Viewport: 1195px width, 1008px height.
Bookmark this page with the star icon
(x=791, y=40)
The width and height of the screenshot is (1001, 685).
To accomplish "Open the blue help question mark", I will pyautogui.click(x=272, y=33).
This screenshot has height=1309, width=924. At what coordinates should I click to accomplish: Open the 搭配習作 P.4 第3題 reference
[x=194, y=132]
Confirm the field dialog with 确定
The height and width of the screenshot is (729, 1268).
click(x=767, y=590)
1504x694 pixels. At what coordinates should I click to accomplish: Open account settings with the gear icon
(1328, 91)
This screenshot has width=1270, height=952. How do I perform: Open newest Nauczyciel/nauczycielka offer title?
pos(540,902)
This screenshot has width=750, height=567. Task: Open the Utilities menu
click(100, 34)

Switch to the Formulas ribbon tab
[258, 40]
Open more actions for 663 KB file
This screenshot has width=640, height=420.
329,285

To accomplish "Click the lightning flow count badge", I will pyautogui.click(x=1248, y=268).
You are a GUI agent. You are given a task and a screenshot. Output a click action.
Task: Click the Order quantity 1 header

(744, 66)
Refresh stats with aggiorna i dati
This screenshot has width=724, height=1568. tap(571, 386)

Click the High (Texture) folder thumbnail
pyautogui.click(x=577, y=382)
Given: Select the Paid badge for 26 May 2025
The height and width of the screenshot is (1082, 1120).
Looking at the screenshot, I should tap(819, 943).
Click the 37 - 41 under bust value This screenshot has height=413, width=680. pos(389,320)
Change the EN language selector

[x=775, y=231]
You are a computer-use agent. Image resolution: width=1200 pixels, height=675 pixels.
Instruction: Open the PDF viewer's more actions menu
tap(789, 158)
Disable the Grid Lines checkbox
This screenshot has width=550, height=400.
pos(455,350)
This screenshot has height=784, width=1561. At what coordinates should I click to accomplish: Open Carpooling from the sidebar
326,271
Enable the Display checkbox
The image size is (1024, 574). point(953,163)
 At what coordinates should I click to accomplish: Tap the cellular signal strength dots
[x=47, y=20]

=-=-=-=-=

- **TASK BRIEF**: Among the lines above, count those that include the word "agent". Give only the result.

- **OUTPUT FOR THIS TASK**: 2